Tuesday, July 31, 2007

Bad Monkeys

Bad Monkeys by Matt Ruff (2007, HarperCollins Publishers)

The first words ever to meander through my brain in relation to Matt Ruff were, "Oooh, pretty!" This might seem strange to some of you, but that would simply mean that you've never seen the nearly obscenely neon dadaist cover of Ruff's sophomore novel Sewer, Gas, and Electric: The Public Works Trilogy. His latest novel, Bad Monkeys, can best be visually described as intriguingly creepy, with its hazard yellow jacket and macaque-shaped Rorschach blot cover. But far from being just an author with great-looking books, Ruff is a master storyteller who is only getting better with each novel he publishes.

Bad Monkeys tells the story of Jane Charlotte, who sits in an interview room in the psychiatric wing of a Las Vegas prison after going on a violent rampage in a casino, then telling the police that she works for an arm of an invisible group dedicated to fighting evil. As she tells her amazing and unbelievable story to the psychiatrist assigned to her, the edges between fantasy and reality begin to blur, until they finally become completely insignificant. From trying to expose serial killers in her youth to NC (Natural Causes) guns and Mandrill bombs to quantum-powered DNA-specific X-drugs, Ruff not only twists the plot, but totally reverses it on multiple occasions.

This novel reads like a combination of a Chuck Palahniuk novel, a Phillip K. Dick novel, and a Terry Gilliam movie, though Ruff manages, as always, to tell his story in a voice that is completely and uniquely his own. In Bad Monkeys, he brings together elements of all of his past works: the uncertain psychological aspects of Set This House in Order, the far-out pop culture and action of Sewer, Gas, and Electric, and the epic and sweeping archtypal conflicts of Fool on the Hill.

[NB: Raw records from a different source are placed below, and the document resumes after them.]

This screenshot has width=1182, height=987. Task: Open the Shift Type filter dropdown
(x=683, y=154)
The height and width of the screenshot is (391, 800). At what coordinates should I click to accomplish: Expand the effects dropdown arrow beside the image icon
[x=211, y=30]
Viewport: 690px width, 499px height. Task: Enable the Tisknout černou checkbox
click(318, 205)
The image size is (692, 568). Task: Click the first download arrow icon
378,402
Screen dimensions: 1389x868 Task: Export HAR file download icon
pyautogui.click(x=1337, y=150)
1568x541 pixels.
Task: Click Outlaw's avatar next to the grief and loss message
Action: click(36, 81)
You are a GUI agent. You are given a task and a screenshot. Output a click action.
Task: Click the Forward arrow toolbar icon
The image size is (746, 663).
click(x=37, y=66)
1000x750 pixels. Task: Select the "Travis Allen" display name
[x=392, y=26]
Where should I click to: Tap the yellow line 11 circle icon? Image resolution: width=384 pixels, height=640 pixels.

Bad Monkeys demands to be read: so go pick up a copy, read it with the lights low... and for goodness' sake, don't be a Bad Monkey.

Rating: 4 1/2 Stars

Author's Website

Three Bags Full

Three Bags Full by Leonie Swann (2007, Flying Dolphin Press)

The "cozy mystery" genre really isn't my cup of tea, laced with arsenic or not. German author Leonie Swann's Three Bags Full, however, uses a gimmick that was nearly impossible for me to resist: crime-solving sheep.

When their shepherd is found with a shovel sticking out of him, the sheep of George Glenn's flock reluctantly endeavor to discover who in the tiny Irish village of Glennkill killed him. Lead by Miss Maple, the smartest sheep in Glennkill (and possibly the entire world), the investigation draws in the rest of the flock: Sir Richfield, Othello, Mopple the Whale, and many others. The resulting adventure is moving, comical, and strangely enlightening.

The only downfall to Swann's story is that sometimes the prose gets so wrapped up in telling the story through the eyes of the sheep that it becomes confusing and disorienting to human readers. It's hard to say whether this is due to the actual writing or the translation (Three Bags Full was originally published in German, but these spots are, thankfully, few and far between. Swann runs the gamut of comedy, drama, tragedy, and suspense, and always keeps the reader guessing as to the real answers to the mystery right up until the end.

Fans of british mysteries will find Three Bags Full to be familiar territory with a new and interesting twist. All but the most vehemently anti-mystery readers are sure to find something here to warm up to as well. With a debut like this, Leonie Swann is definitely an author to keep an eye on.